The U.S. has experienced other refugee controversies over the years, although few have come close to the political situation Clinton experienced in Arkansas. Former President George H.W. Bush strongly opposed a law granting refugee status to Jews from the former Soviet Union in 1989, and some Americans certainly opposed refugees from Vietnam in the 1970s and 80s. But recent waves of refugees have more often been welcomed to the United States, despite bureaucratic immigration policies.

When people fleeing Bosnia and the conflict of the civil war in Yugoslavia came to the U.S., many settled in American cities and have since assimilated and made homes here. When Iraqis fled their war-torn country in the mid-2000s, the New York Times wrote a staff editorial calling on former President George W. Bush to let them in.

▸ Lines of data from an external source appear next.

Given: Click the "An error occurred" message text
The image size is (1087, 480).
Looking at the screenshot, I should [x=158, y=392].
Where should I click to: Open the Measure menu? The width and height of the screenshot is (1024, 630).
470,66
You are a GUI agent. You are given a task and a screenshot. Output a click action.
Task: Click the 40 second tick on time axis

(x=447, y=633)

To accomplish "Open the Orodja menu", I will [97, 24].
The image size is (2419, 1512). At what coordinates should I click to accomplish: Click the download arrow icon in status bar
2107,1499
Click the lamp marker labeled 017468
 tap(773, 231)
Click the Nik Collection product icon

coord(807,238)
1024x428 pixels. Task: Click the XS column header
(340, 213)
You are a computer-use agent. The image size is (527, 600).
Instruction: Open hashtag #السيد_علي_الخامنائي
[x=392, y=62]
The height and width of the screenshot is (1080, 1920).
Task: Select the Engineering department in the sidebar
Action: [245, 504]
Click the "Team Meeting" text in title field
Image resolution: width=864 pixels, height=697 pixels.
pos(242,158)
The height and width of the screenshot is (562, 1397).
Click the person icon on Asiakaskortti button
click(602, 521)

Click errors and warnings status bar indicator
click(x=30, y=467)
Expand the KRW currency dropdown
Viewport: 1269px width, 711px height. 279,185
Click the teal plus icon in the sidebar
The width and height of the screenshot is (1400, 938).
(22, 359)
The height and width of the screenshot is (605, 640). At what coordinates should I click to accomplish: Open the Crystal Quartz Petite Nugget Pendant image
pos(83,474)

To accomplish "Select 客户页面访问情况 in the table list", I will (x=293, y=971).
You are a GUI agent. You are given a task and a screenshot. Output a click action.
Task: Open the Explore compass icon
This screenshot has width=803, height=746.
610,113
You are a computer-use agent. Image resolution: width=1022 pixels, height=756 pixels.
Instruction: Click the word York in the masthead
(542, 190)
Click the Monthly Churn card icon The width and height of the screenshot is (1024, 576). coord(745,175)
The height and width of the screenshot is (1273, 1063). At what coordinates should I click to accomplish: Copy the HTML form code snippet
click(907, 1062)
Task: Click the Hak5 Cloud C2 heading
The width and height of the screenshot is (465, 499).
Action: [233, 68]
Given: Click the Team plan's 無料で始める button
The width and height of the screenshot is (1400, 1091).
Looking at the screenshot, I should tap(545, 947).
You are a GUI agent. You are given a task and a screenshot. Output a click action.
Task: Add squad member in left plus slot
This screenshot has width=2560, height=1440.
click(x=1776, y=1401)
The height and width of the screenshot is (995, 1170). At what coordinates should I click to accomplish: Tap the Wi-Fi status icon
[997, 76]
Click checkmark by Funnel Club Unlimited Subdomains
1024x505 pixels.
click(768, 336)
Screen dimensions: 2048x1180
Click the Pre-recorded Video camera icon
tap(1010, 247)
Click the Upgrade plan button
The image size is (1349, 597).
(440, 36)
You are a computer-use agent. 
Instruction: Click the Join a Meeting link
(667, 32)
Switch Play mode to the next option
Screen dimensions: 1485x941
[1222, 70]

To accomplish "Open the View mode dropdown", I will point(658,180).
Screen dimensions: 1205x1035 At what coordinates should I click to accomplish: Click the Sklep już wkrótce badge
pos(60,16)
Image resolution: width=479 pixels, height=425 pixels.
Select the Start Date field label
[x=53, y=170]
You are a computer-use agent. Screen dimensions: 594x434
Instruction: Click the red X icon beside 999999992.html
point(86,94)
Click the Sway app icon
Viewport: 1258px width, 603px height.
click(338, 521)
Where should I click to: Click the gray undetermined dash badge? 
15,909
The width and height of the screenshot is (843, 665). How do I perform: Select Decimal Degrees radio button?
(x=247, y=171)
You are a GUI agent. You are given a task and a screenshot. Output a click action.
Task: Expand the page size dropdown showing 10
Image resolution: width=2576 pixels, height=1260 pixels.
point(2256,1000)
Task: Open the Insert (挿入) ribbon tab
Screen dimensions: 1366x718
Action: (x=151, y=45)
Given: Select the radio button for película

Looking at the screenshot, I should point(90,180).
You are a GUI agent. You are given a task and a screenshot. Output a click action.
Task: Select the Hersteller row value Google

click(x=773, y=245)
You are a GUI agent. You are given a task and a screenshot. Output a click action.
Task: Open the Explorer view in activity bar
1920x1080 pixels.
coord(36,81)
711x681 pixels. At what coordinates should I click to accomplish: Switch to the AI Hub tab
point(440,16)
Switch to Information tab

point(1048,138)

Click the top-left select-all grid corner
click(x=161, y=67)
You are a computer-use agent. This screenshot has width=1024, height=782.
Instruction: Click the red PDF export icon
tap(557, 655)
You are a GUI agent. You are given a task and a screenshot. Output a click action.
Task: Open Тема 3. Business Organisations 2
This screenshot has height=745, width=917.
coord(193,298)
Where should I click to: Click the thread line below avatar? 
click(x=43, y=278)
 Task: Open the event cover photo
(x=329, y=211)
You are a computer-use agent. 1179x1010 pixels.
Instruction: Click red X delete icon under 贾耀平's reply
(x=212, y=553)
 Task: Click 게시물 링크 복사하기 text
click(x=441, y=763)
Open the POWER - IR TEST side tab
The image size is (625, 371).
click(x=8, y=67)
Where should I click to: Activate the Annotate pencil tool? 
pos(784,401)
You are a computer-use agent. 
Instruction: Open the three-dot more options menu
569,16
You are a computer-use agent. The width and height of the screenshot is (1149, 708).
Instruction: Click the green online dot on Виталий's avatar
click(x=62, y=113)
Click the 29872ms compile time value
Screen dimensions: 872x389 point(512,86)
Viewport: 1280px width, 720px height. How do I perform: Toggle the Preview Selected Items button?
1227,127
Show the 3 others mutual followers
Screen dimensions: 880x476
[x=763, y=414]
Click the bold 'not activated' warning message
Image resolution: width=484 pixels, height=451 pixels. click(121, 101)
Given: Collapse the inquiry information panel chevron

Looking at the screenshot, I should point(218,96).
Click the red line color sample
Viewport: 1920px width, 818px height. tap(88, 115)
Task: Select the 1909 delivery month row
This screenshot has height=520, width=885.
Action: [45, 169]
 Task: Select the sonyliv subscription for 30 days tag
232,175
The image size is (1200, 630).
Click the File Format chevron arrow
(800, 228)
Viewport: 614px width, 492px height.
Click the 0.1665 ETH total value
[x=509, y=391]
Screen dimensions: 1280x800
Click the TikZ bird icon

All of these situations have unique circumstances, but it should not be surprising that some Americans are once again opposed to migrants taking refuge in their country. Despite a history of some xenophobic Americans, refugees -- when not kept in a detention center and antagonized, as they were in Arkansas -- have also made a life in the U.S. throughout the decades. As governors continue to push back against Obama’s promise to take in 10,000 Syrian refugees, what happens to these people remains to be seen.